*Excerpt to read:*
⁂

The base suppression format is:
<configuration> <analyzer> ... <suppressions> <suppress> <id>string</id> <node_id>hostname</node_id> <severity>num</severity> </suppress> ... </suppressions> ... </analyzer> ... </configuration>
Multiple suppressions may be specified.
<id>string</id>
Suppress all issues matching the specified message id string. The default is empty, meaning suppress all message ids that match the other tags. If the message id includes a sub-id and only the primary id is used, then all messages with the same primary id will be suppressed regardless of the sub-id.
<node_id>hostname</node_id>
Suppress all issues corresponding to the specified node. The default is empty, meaning suppress all nodes that match the other tags.
If a tag is omitted, then the default value is used. There is implicit AND logic among tags within a suppression.
The following example will suppress all issues from node4, any issues with message id example-id and with a confidence level of less than 50% on any node, as well as any issues with message id network:eth1 or network:eth2 but not other sub-id values.
<configuration> <analyzer> ... <suppressions> <suppress> <node_id>node4</node_id> </suppress> <suppress> <confidence>50</confidence> <id>example-id</id> </suppress> <suppress> <id>network:eth1</id> </suppress> <suppress> <id>network:eth2</id> </suppress> </suppressions> ... </analyzer> ... </configuration>
Configuration Options
Intel® Cluster Checker contains both command line options and a configuration file to allow for configuration of the tool. The chapter Configuring Intel® Cluster Checker contains a complete list of command line options and an explanation of the config file.
The config file is in an XML format, and a variety of XML tags are available to configure the behavior of Intel® Cluster Checker. Below is a list of configuration tags that affect analysis.
cluster-mode-uniformity-threshold
Specify the threshold ratio for checking the uniformity of cluster mode entries across the cluster.
XML syntax:
<config> <cluster-mode-uniformity-threshold>NUMBER </cluster-mode-uniformity-threshold> </config>
If the percentage of nodes that share the same cluster mode entry value is above the value specified for the cluster-mode-uniformity-threshold tag, then that value is considered uniform in that cluster. If the percentage of nodes that share the same cluster mode entry value is below the uniformity threshold, then a sign is generated.
data-age-threshhold
Specify the maximum age of data points, in seconds, before a data point is considered too old for relevant analysis.
XML syntax:
<config> <data-age-threshold>NUMBER </data-age-threshold> </config>
The value should be an integer value greater than 0. The default value is 604800 seconds (1 week).
data-source-time-difference
Specify the maximum time difference allowed between timestamps for two data sources that contribute to the same analysis sign.

⁂

*Data block:*
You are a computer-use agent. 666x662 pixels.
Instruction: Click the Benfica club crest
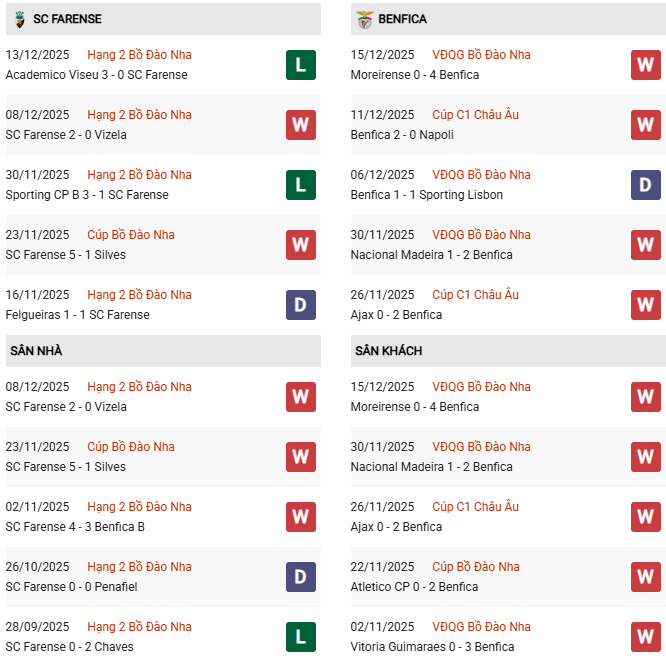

⁂

*What this task involves:* Write out the passage of the Cluster Checker text that begins at the words "The config file is" and ends after "across the cluster.".

*Answer to the problem:*
The config file is in an XML format, and a variety of XML tags are available to configure the behavior of Intel® Cluster Checker. Below is a list of configuration tags that affect analysis.
cluster-mode-uniformity-threshold
Specify the threshold ratio for checking the uniformity of cluster mode entries across the cluster.